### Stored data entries
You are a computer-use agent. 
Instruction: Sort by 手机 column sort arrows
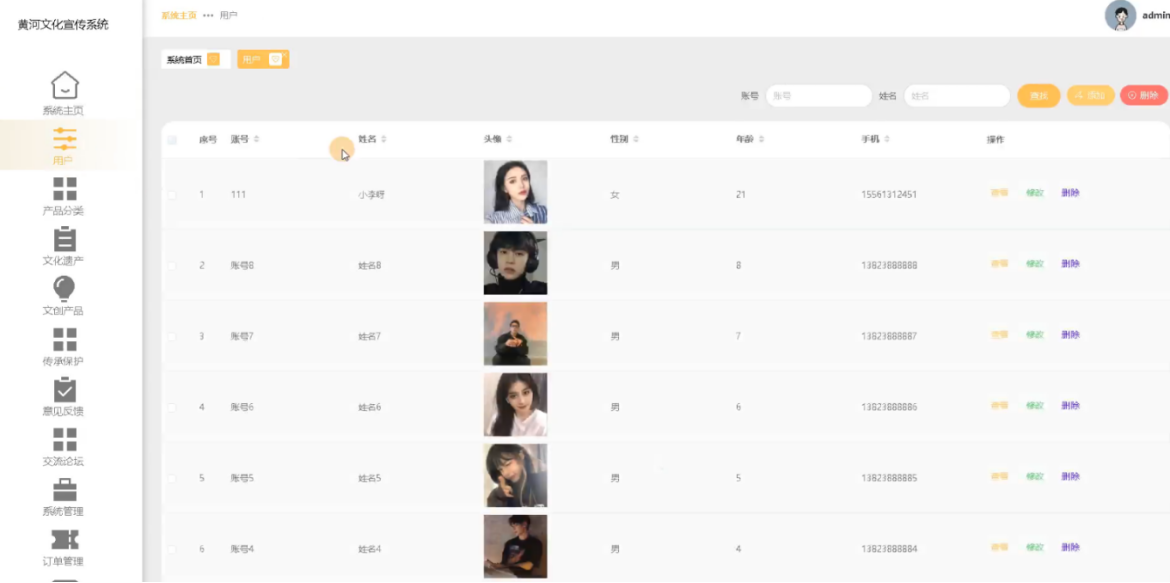click(889, 140)
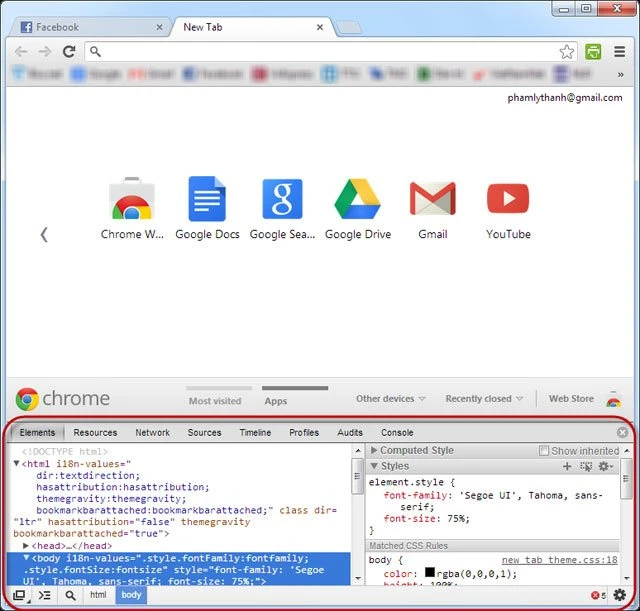Open the Google Drive app icon
Image resolution: width=640 pixels, height=611 pixels.
coord(357,199)
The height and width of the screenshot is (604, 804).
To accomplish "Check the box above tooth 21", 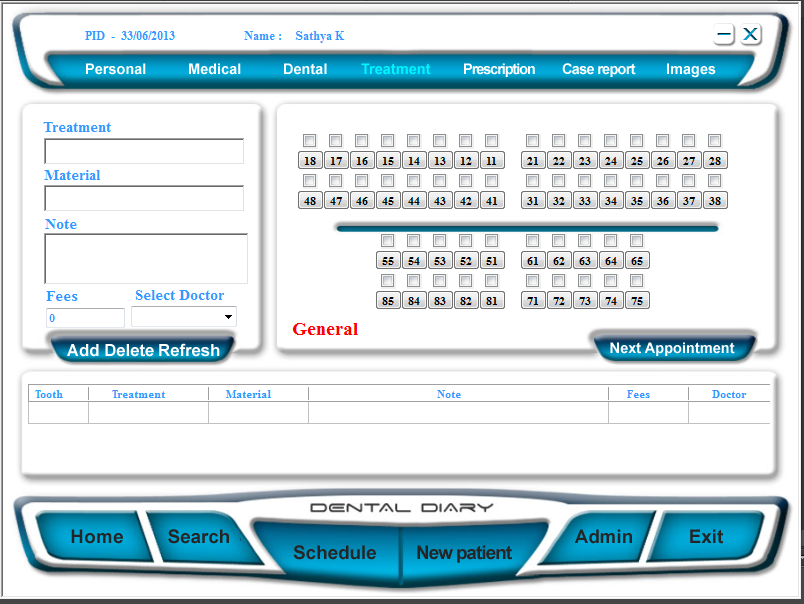I will pos(532,141).
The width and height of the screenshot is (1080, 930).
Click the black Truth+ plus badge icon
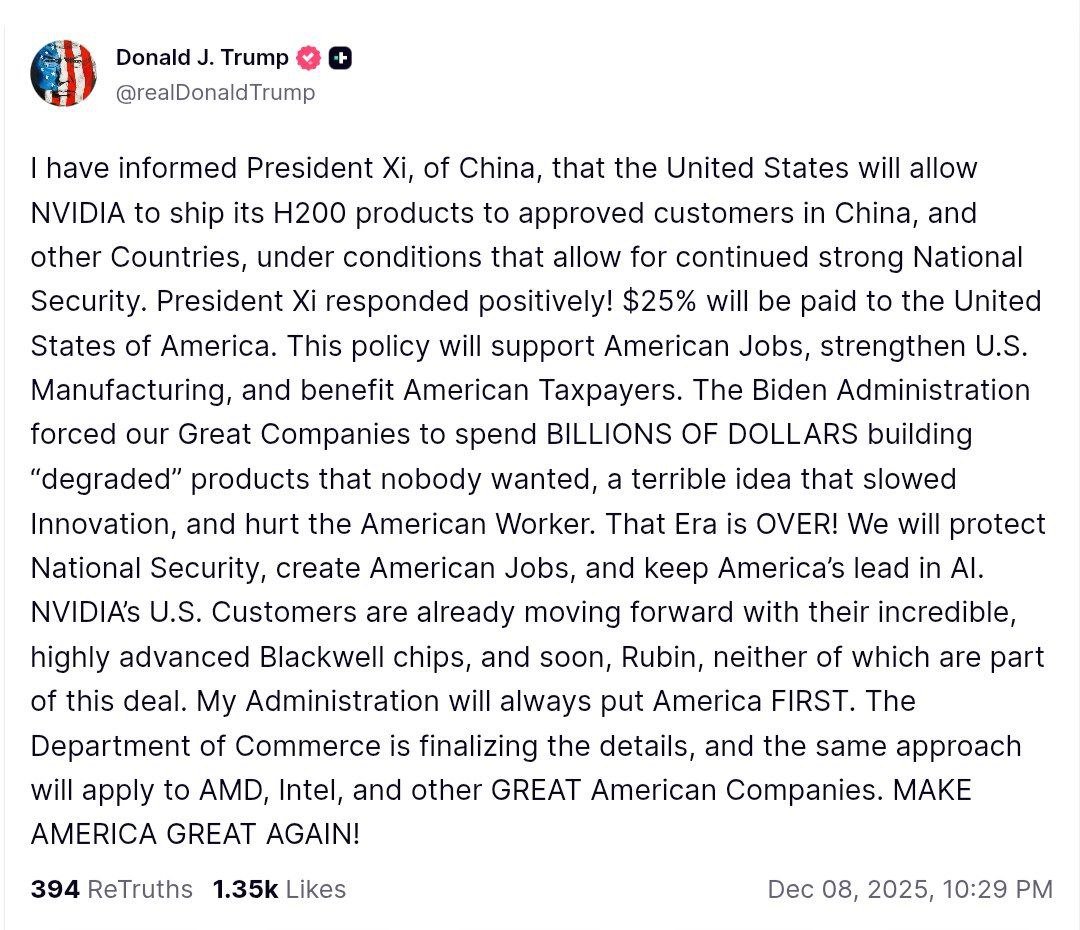[341, 58]

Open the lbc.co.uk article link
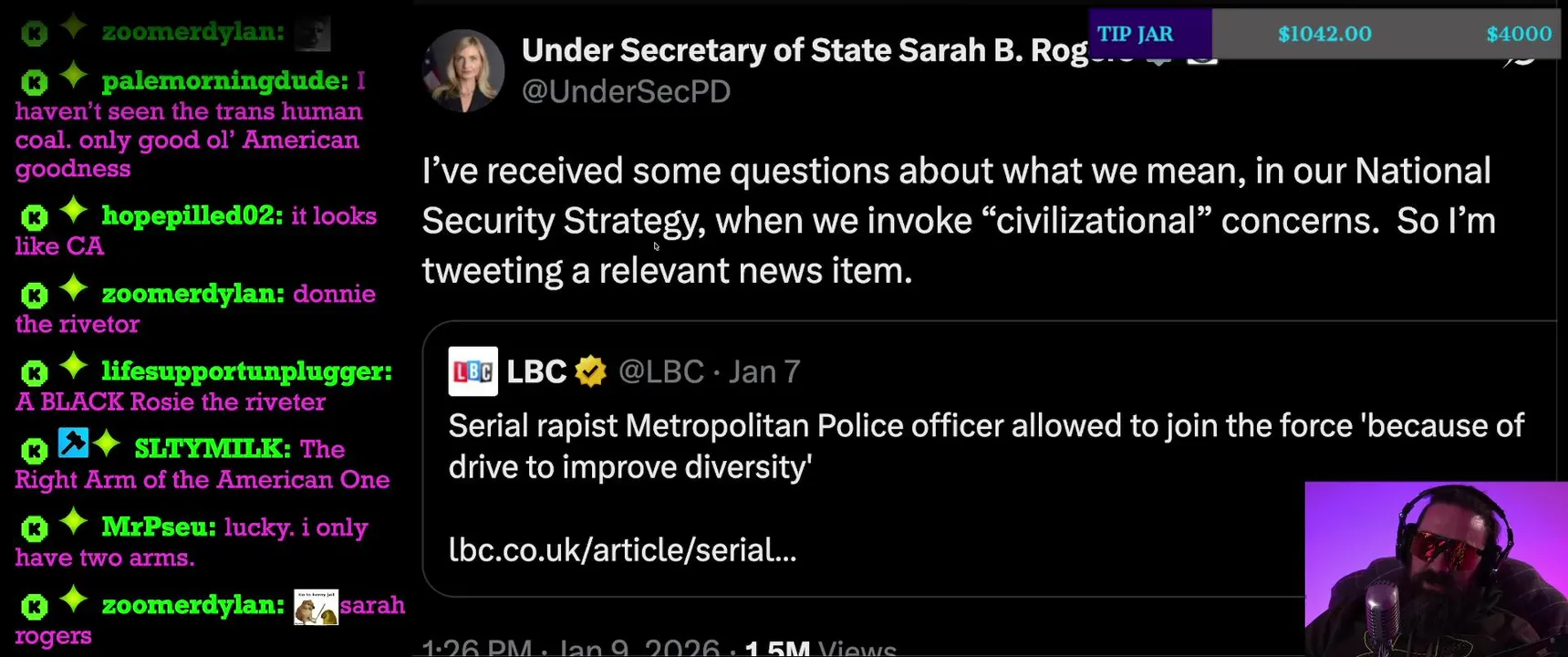(622, 550)
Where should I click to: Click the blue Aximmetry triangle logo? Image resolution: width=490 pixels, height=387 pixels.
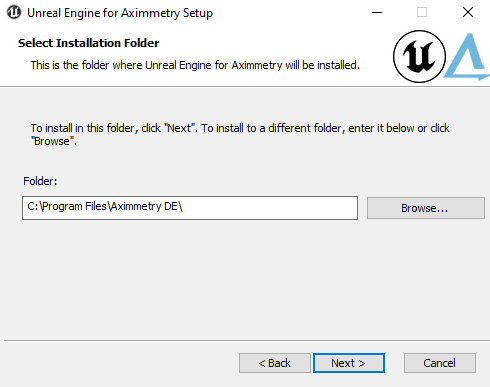(x=467, y=57)

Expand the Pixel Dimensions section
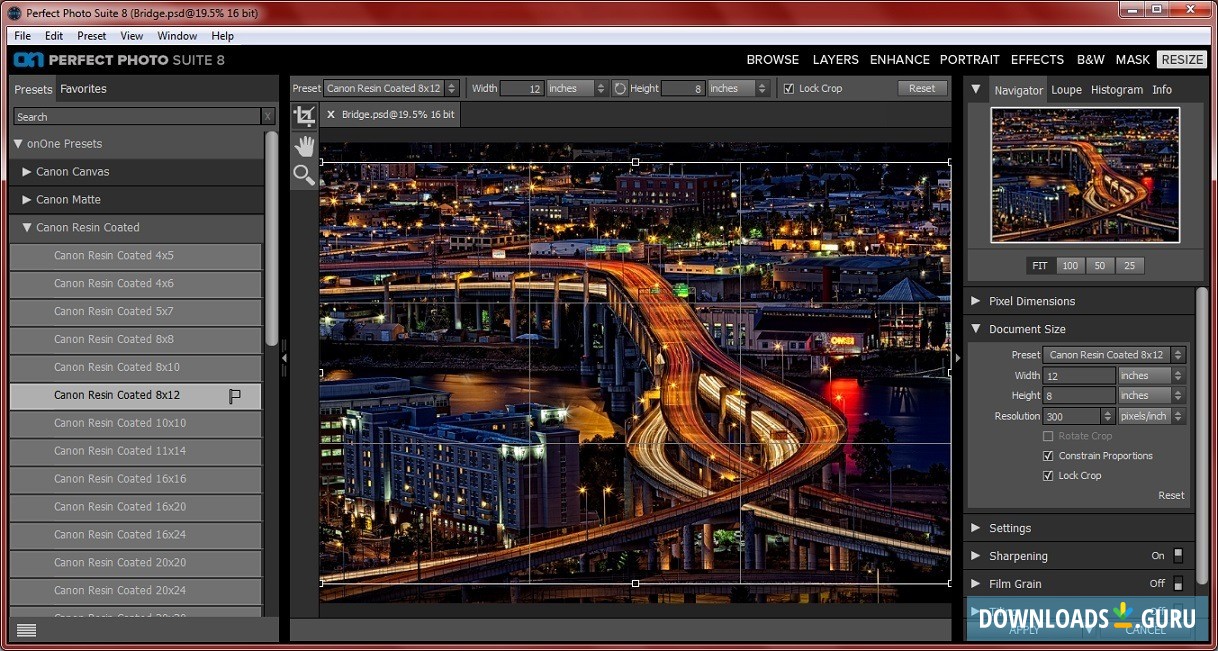coord(976,301)
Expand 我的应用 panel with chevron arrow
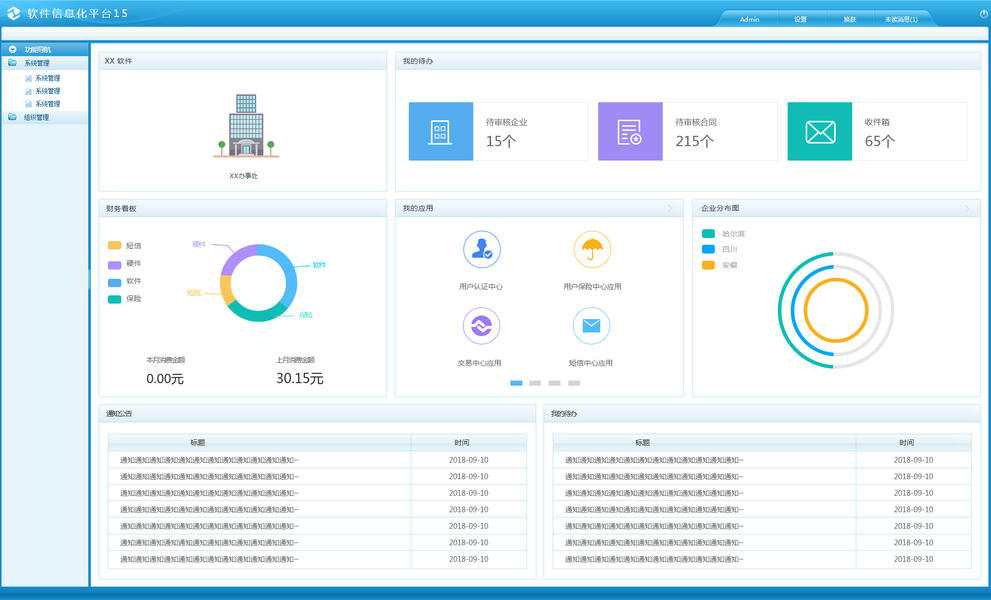Viewport: 991px width, 600px height. point(671,208)
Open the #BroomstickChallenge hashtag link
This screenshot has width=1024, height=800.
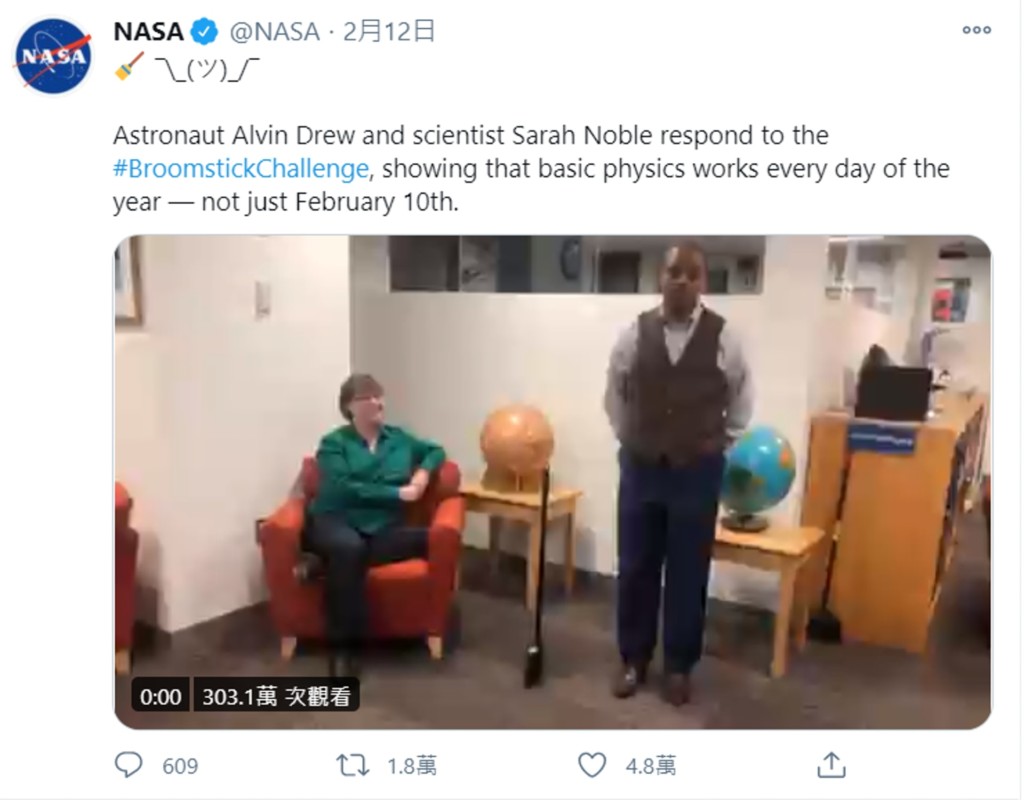tap(242, 168)
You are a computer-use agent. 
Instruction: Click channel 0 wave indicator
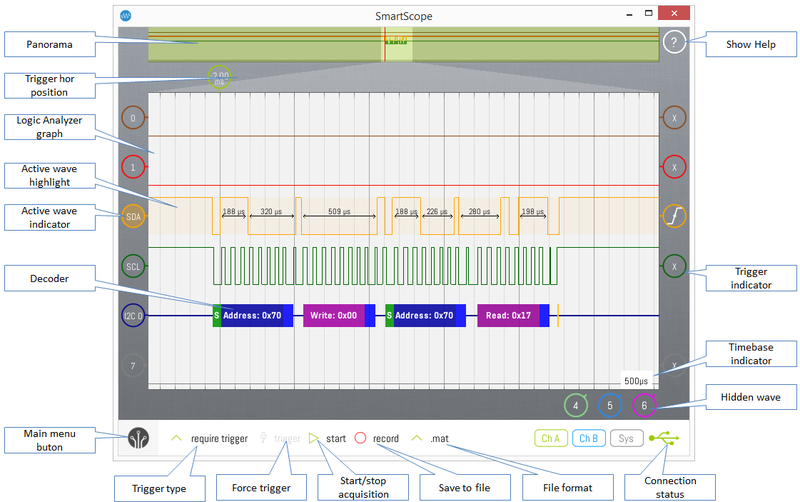[133, 118]
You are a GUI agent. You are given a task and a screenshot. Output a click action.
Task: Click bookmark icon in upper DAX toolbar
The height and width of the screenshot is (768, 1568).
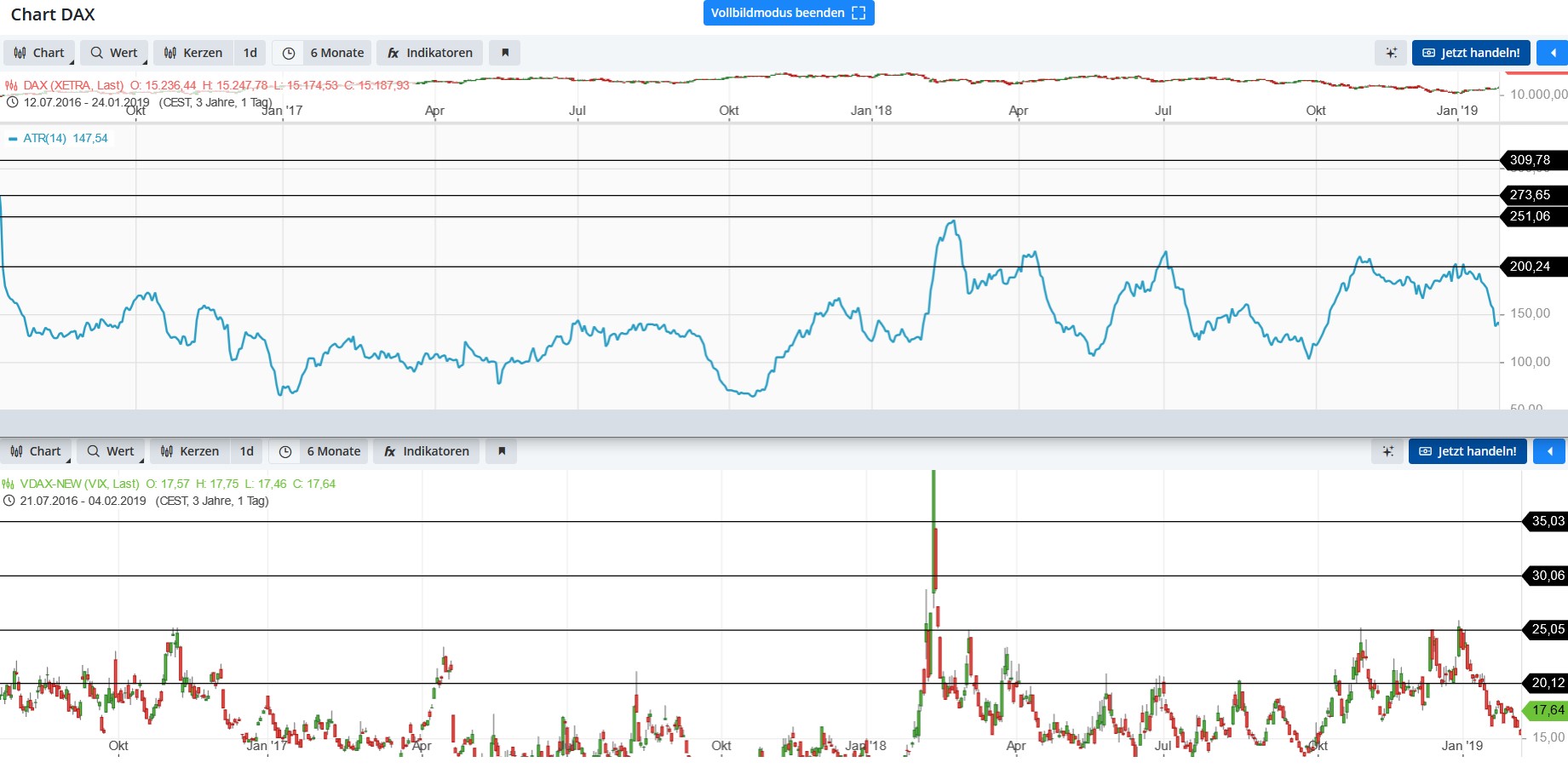[505, 53]
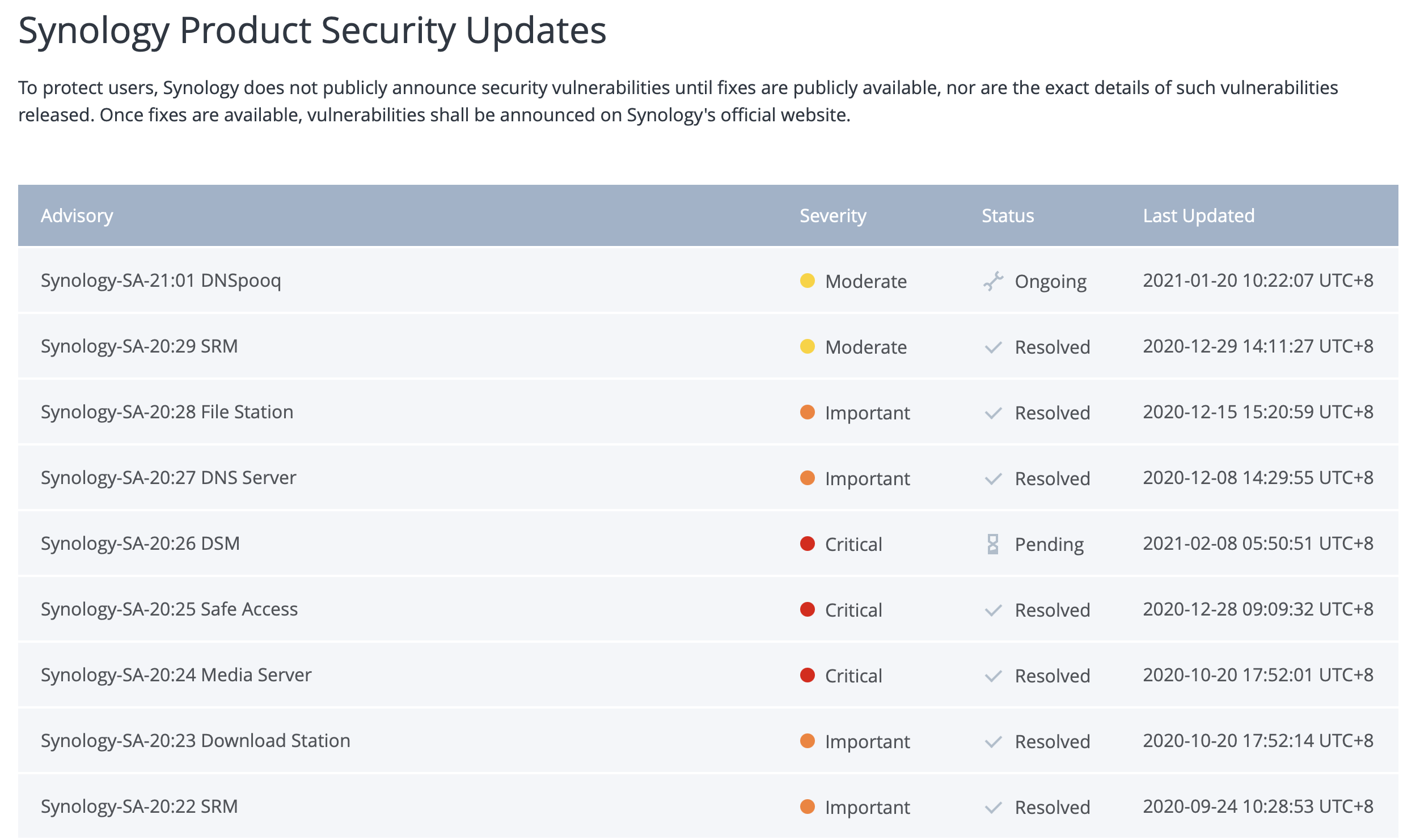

### ACTION ITEM
Look for the line that contains "Open the #BroomstickChallenge hashtag link", then please copy it and the rest of the lines through the end of the data, pictures excluded.

### EXERCISE OUTPUT
Open the #BroomstickChallenge hashtag link
This screenshot has width=1024, height=800.
tap(242, 168)
You are a computer-use agent. 
Instruction: Click channel 0 wave indicator
[133, 118]
You are a GUI agent. You are given a task and a screenshot. Output a click action.
Task: Click bookmark icon in upper DAX toolbar
The height and width of the screenshot is (768, 1568).
[505, 53]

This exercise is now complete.